Important Design Considerations from PG344

When tackling design issues, navigating a lengthy product guide can be overwhelming. To streamline your troubleshooting process, this article lists essential design considerations directly from the product guide, highlighting key points to keep in mind. This article condenses over 200 pages into a focused, 10-12 page summary, making it easier to access the most relevant information quickly. For full details, be sure to click the provided link to explore each consideration further in the original product guide.

Note

Link: Resets

  • If your board is designed to use the same PCIe edge connectors to operate with CPM and PL PCIE, then AMD recommend using PS reset using the Control Interface and Processing System (CIPS) IP core.

Note

Link: Descriptor Engine

  • The descriptor engine will have only one DMA read outstanding per queue at a time and can read as many descriptors as can fit in a queue is associated with interrupt aggregation, AMD recommends that the status descriptor be turned off, and instead the DMA status be received from the interrupt aggregation ring.

Note

Link: H2C Stream Engine

  • The total length of all descriptors put together must be less than 64 KB.

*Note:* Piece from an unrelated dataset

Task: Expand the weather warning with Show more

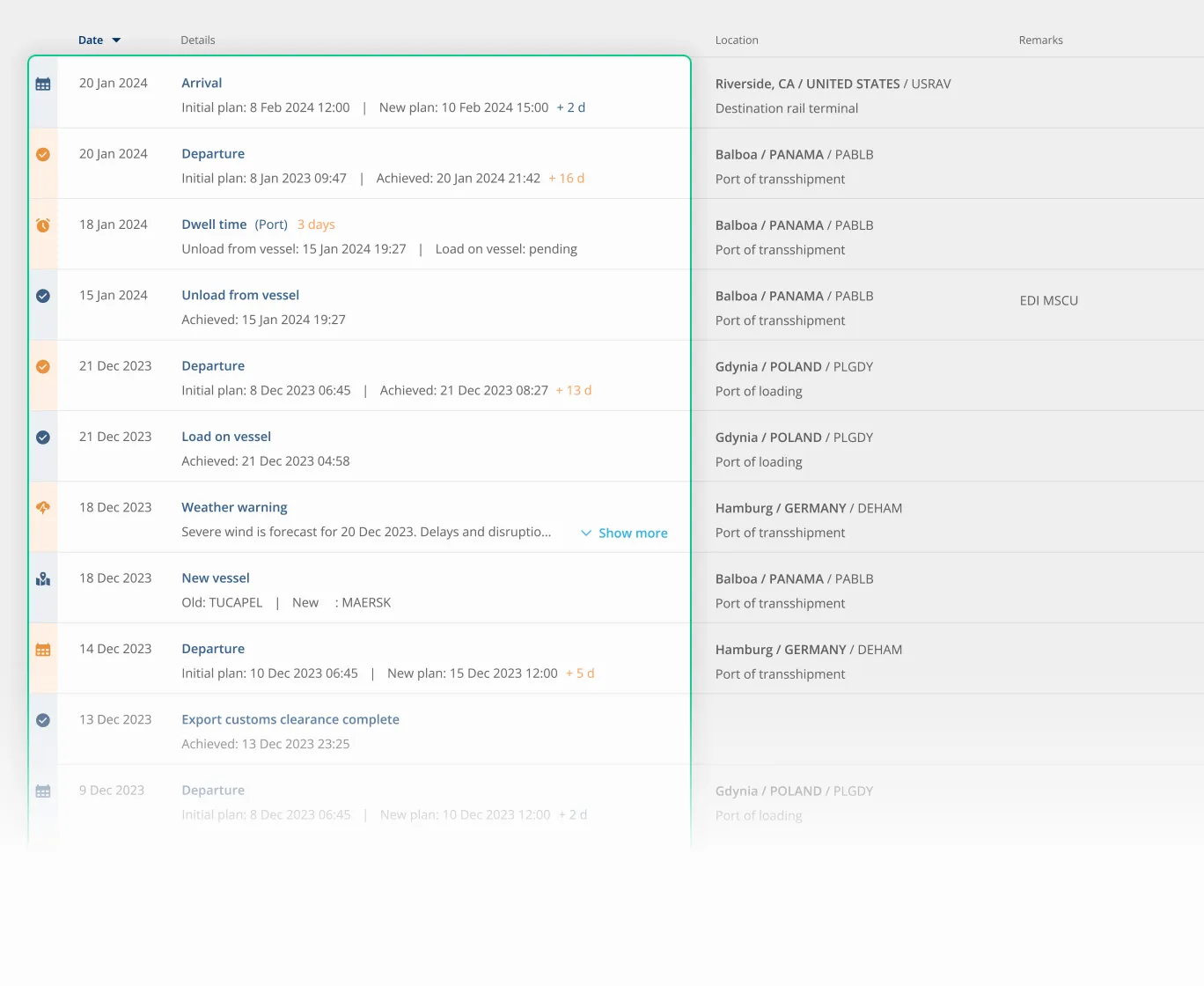Action: click(624, 533)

  • A packet with multiple descriptors straddling is not allowed due to the lack of per queue storage.

Note

Link: C2H Stream Engine

  • In Simple Bypass Mode, the engine does not track anything for the queue, and the user logic can define its own method to receive descriptors. The user logic is then responsible for delivering the packet and associated descriptor through the simple bypass interface.

  • The ordering of the descriptors fetched by a queue in the bypass interface and the C2H stream interface must be maintained across all queues in bypass mode.

Note

Link: AXI Memory Mapped Bridge Master Interface

  • The AXI MM Bridge Master interface is used for high bandwidth access to AXI Memory Mapped space from the host. The interface supports up to 32 outstanding AXI reads and writes. One or more PCIe BAR of any physical function (PF) or virtual function (VF) can be mapped to the AXI-MM bridge master interface. This selection must be made prior to design compilation.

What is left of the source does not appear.